Task brief →
Exactly as they appear, print the line with "Task: Click the SpectraView II title text" and each line after it through the end of the entries below; leave out pictures.
Dataset entries section start
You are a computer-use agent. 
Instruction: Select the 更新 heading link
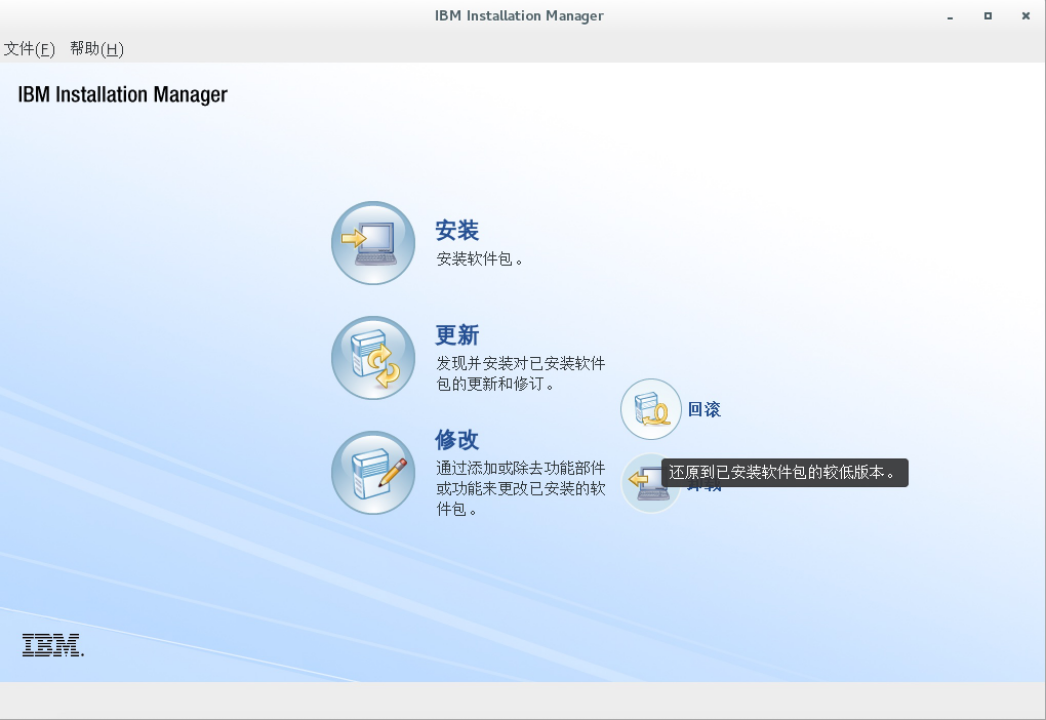(457, 335)
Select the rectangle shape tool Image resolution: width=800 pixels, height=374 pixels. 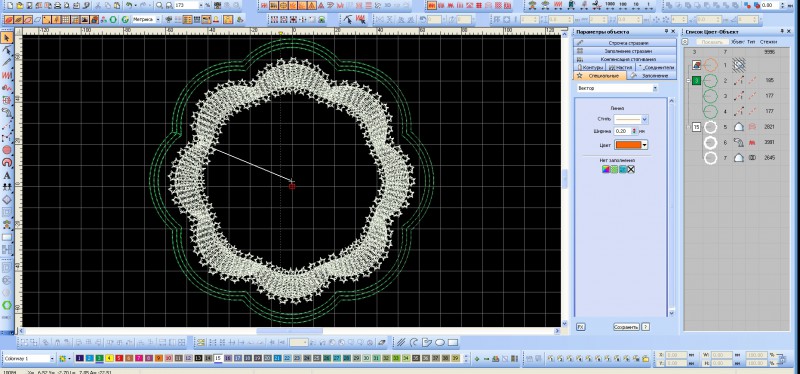(453, 342)
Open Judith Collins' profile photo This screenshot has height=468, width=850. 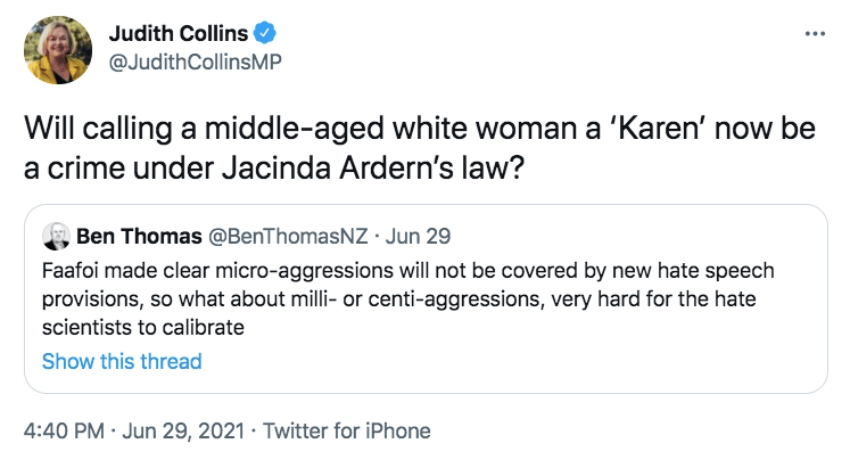[x=58, y=49]
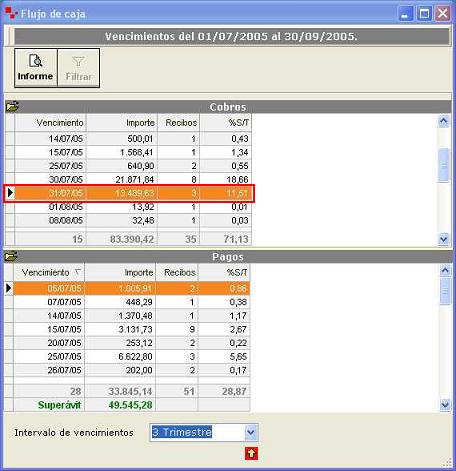
Task: Select Cobros row dated 30/07/05
Action: [x=133, y=179]
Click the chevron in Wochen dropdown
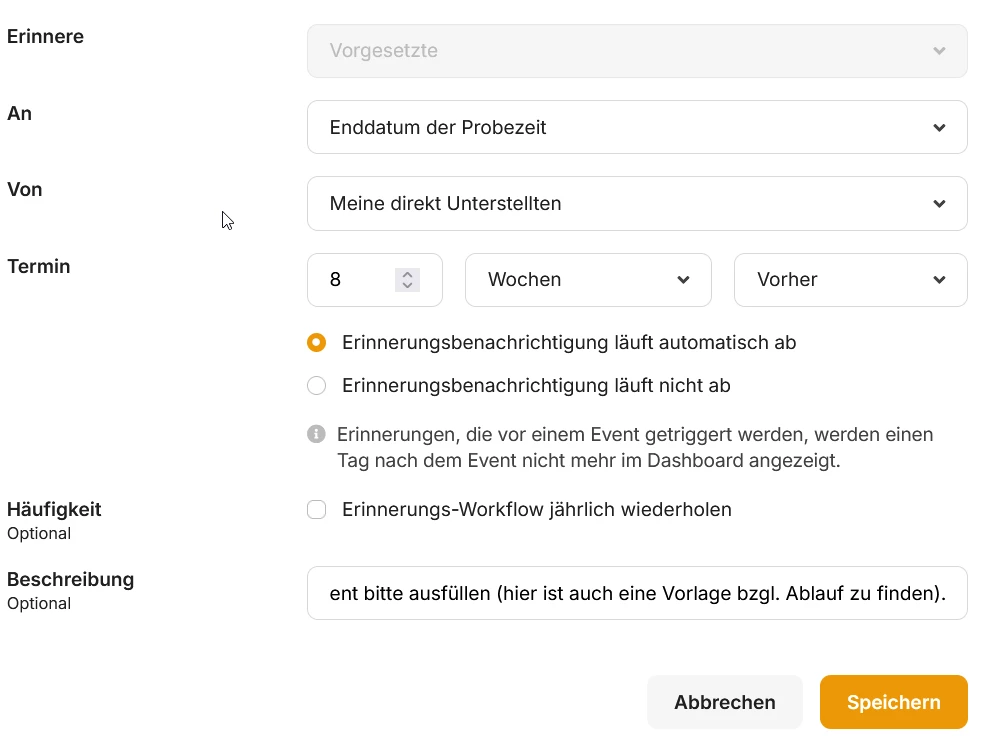 (683, 280)
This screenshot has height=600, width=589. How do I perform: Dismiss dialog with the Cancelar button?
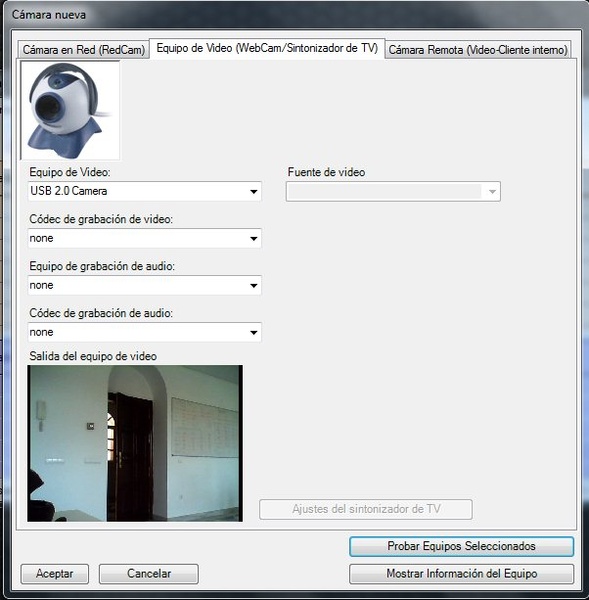(148, 574)
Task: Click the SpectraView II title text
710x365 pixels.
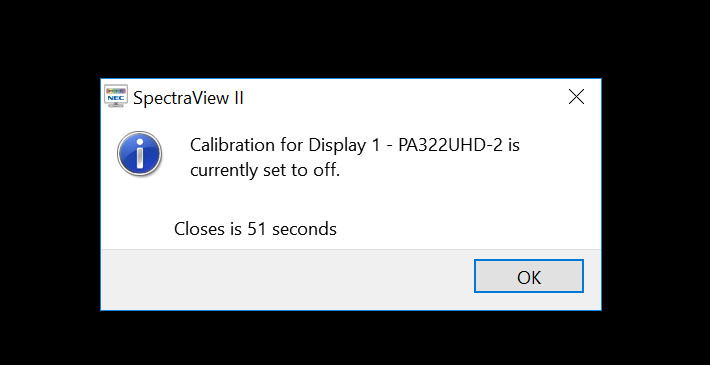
Dataset entries section end
Response box →
Task: Click the SpectraView II title text
710x365 pixels.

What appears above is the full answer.